The king’s reliance upon the barons and Parliament meant that his greatest power neither economic nor military, but rather rhetorical; by either casting legitimacy on the factions of barons and Parliamentarians who squabbled over control of government, or refusing to do so. A minority of barons alone could not govern, the opposed majority would wield sufficient military and economic power to punish the minority for attempting to upset the status quo and claim power for themselves. But if that same minority of barons had the decisive backing of the king, the only form of dissent left to the opposing majority was rebellion. Consequently, the king’s power was that his decision to back one faction shifted the responsibility of starting a war to the opposing faction, if they refused to concede. Wars are expensive and risky, even when the opposition to the king was a majority of barons such that they could prevail in a rebellion, victory would still mean risking significant amounts of money and potentially their lives. Once the king picked a side, that faction could use the king’s backing to strengthen their might by rallying barons who otherwise had no stake in the conflict. Meanwhile, the opposing side could use the king’s authority to as a pretense for backing down and avoiding a bloody and costly rebellion. Thus, when the king backed one faction, it incentivized unity behind that faction at the same time that it disincentivized the dissenting faction from exercising their economic and military power, even when dissenting faction’s power was greater than that wielded by the king and the faction he chose. By making an ally of the kind, a faction with insufficient military and economic power to prevail on their own gained rhetorical power.

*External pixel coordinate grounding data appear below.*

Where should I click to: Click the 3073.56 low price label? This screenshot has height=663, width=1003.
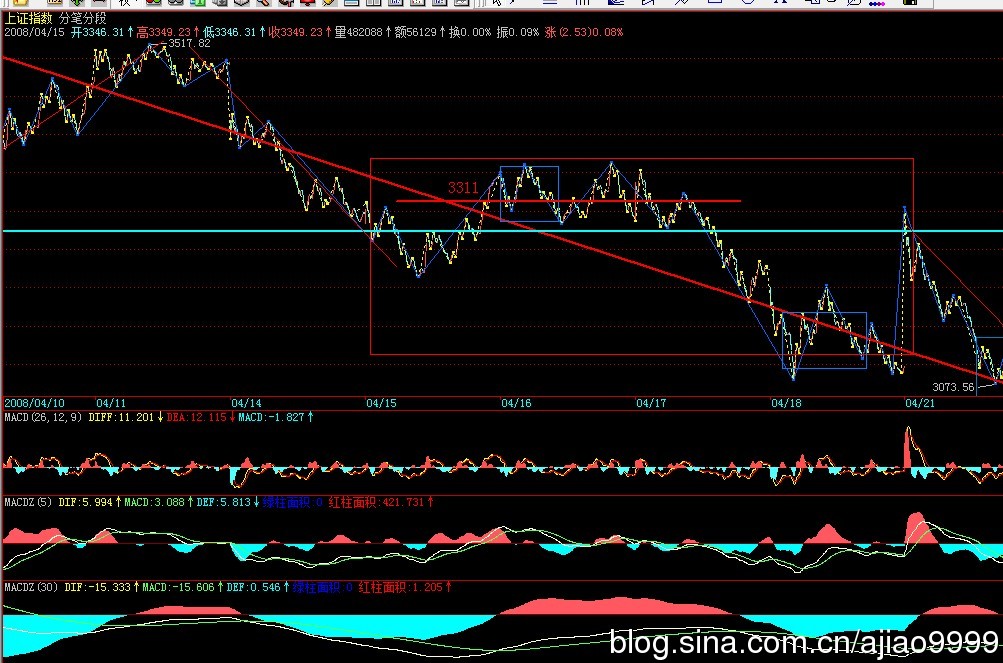[x=952, y=387]
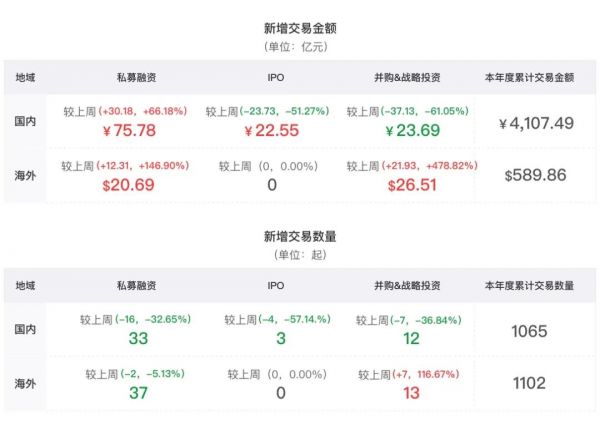Select the 12 domestic M&A deal count
This screenshot has height=430, width=600.
point(410,339)
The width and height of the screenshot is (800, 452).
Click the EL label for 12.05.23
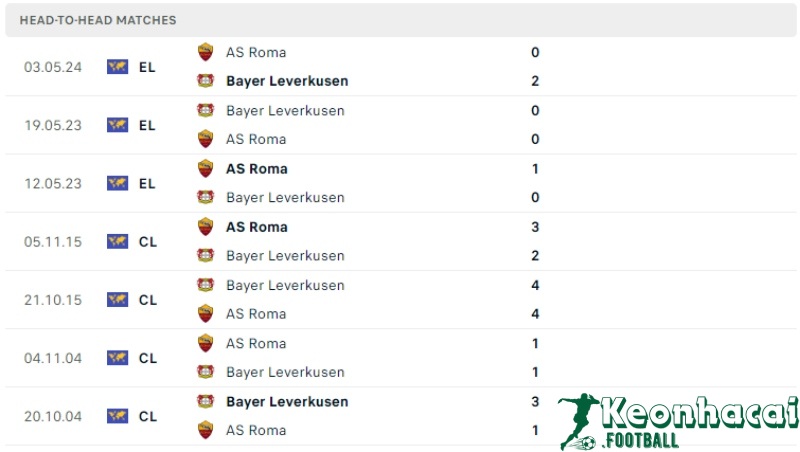pyautogui.click(x=147, y=183)
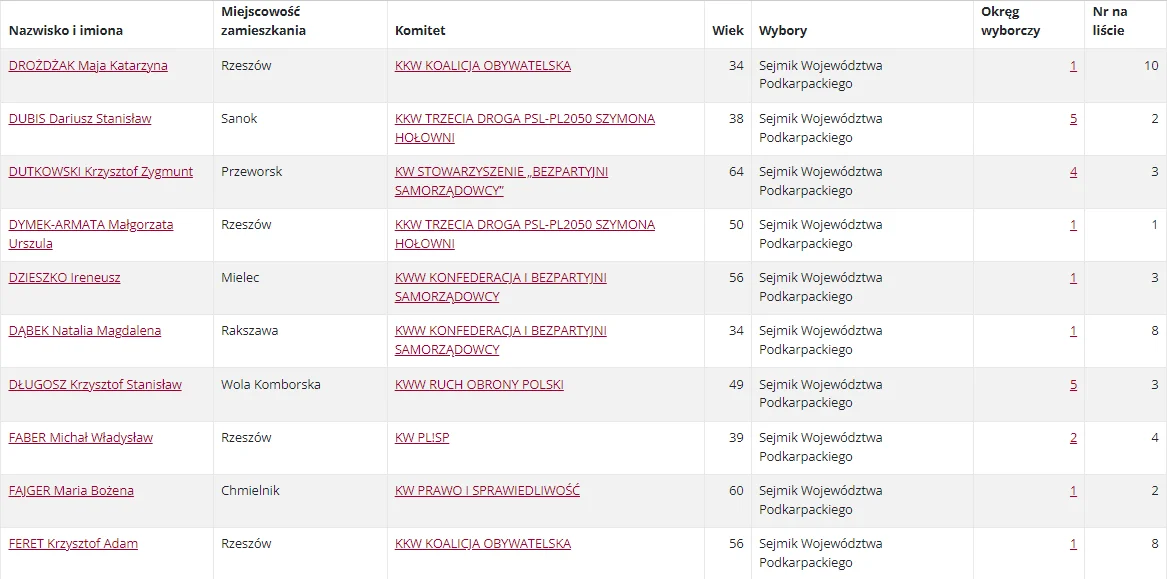Click the Wiek column header
The image size is (1167, 579).
pos(727,30)
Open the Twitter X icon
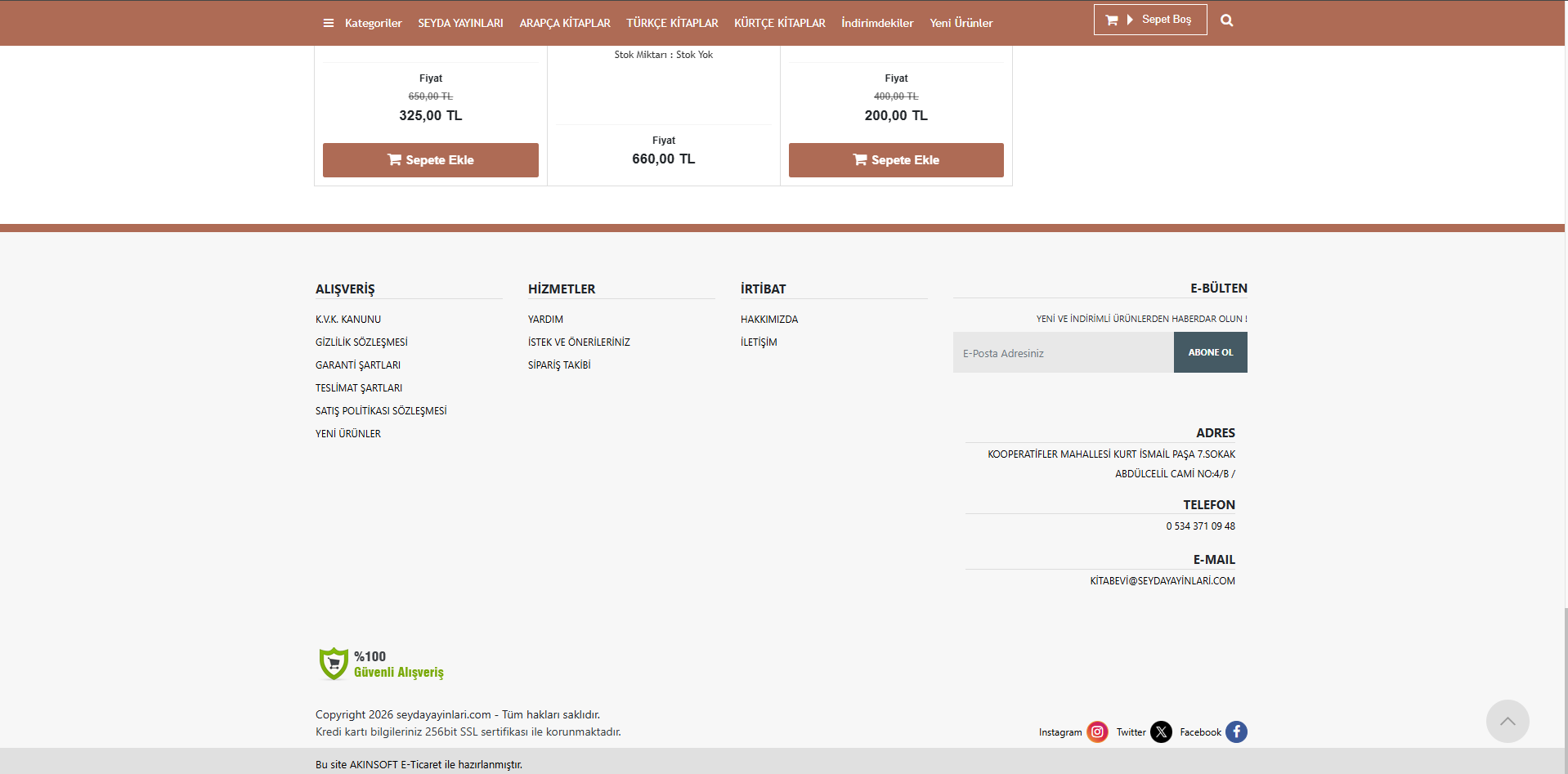 point(1161,731)
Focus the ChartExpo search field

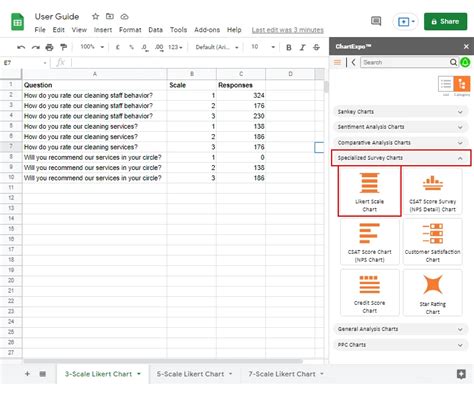(x=405, y=62)
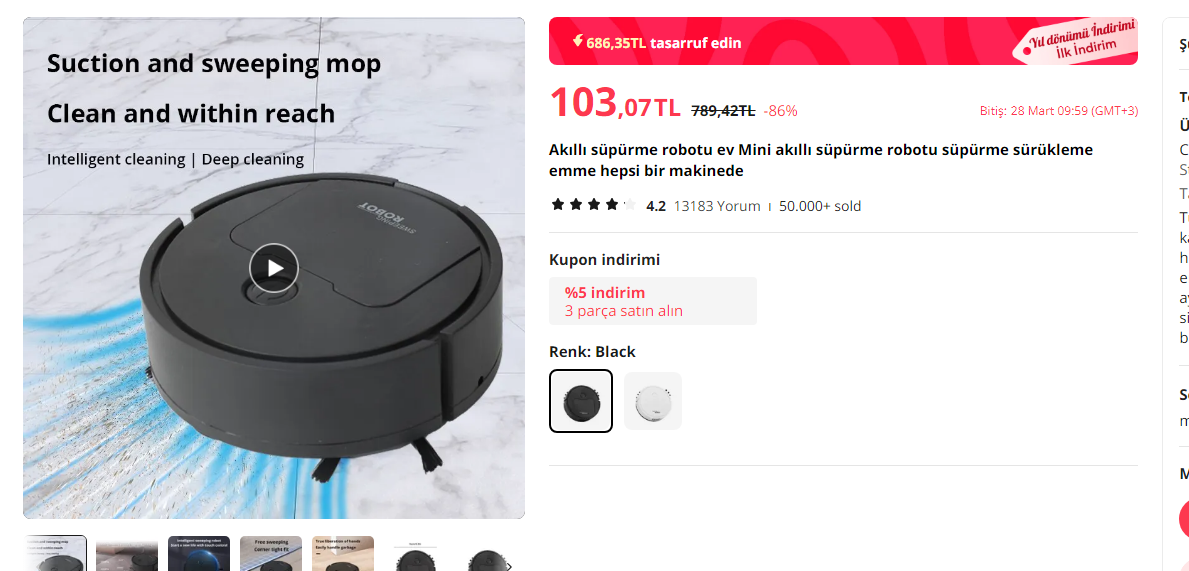The width and height of the screenshot is (1189, 571).
Task: Click the star rating icons
Action: pyautogui.click(x=593, y=205)
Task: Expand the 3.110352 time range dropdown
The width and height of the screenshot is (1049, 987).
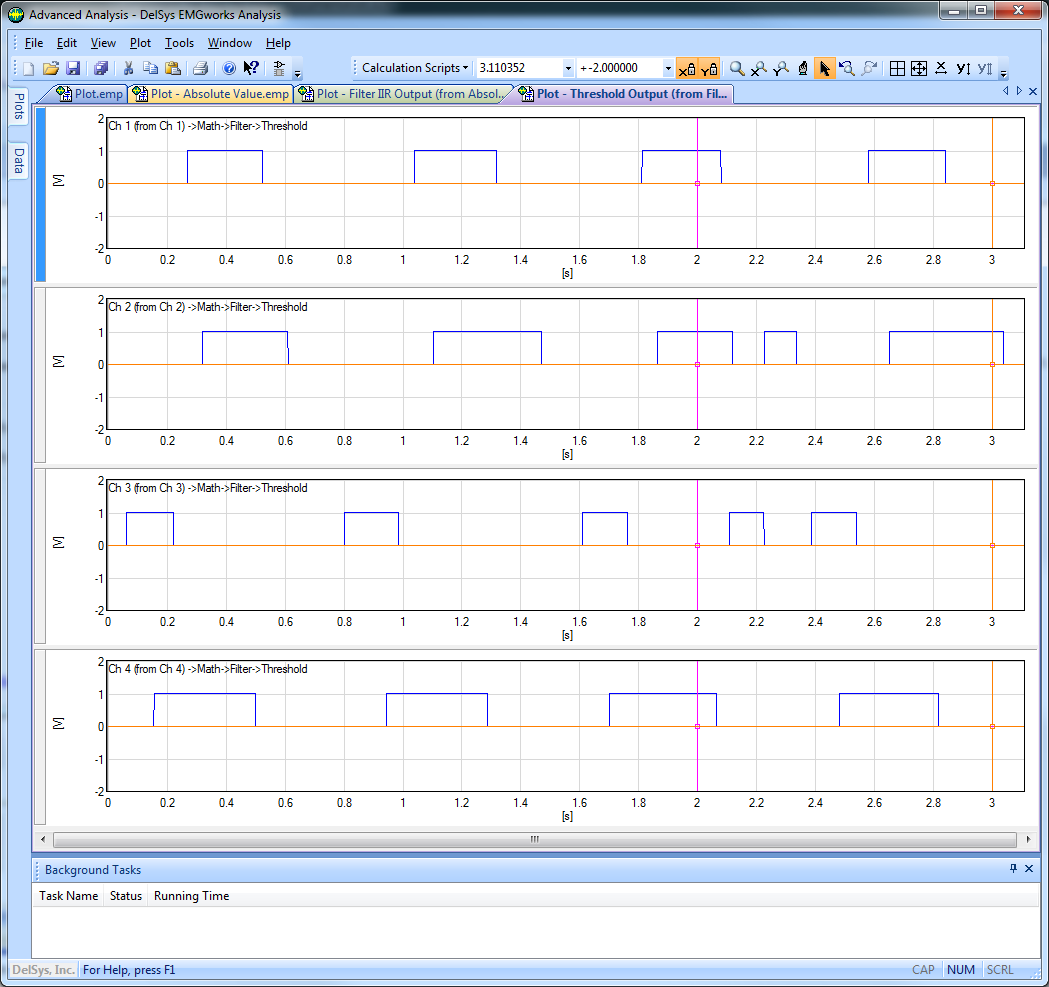Action: 568,69
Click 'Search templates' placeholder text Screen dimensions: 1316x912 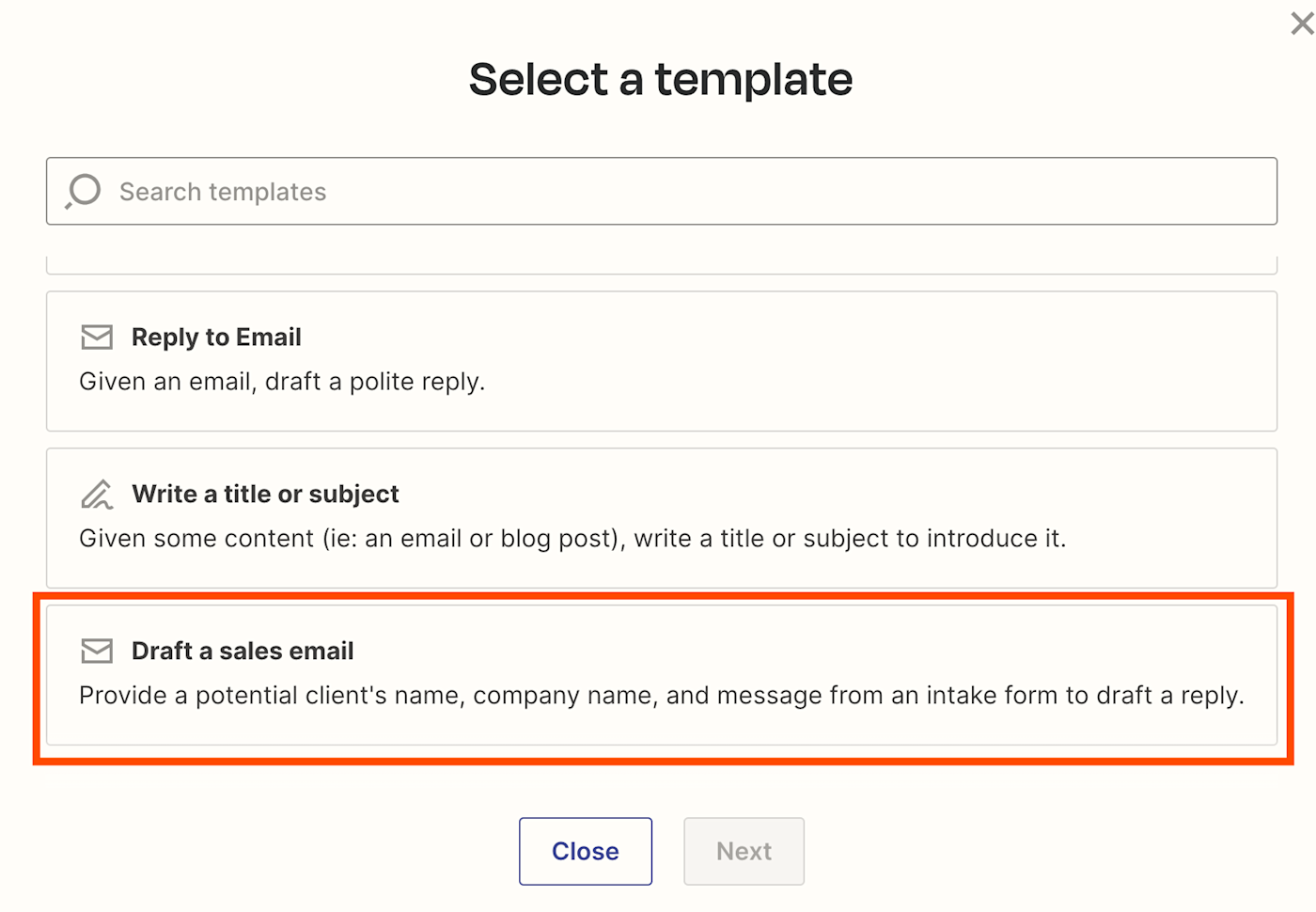(x=223, y=192)
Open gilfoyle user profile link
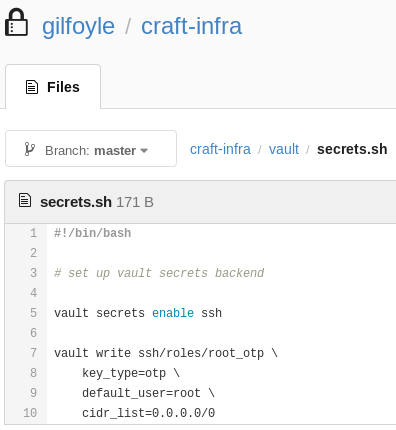The height and width of the screenshot is (430, 396). (x=78, y=26)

But this dynamic was a two-way street. The king, lacking his own army or independent means of collecting taxes, could not muster a meaningful military or economic power on his own. Furthermore, when acting against the combined might of the barons or Parliament, the king could hardly command legitimacy and so, as per Justice Jackson’s famous concurrence in Youngstown Sheet & Tube, his rhetorical power was at its lowest ebb. While the king’s rhetorical power was sufficient to empower a faction, it required a faction to empower; the king needed the backing of the barons to wield any rhetorical, economic, or military power. Standing against the king unanimously (or nearly so), the barons and Parliament could deny him his power and thus wielded their military and economic power unopposed at the same time that the king could not wield his usual rhetorical power. In this position the barons and Parliament could either credibly threaten the king or could refuse to assent to his demands.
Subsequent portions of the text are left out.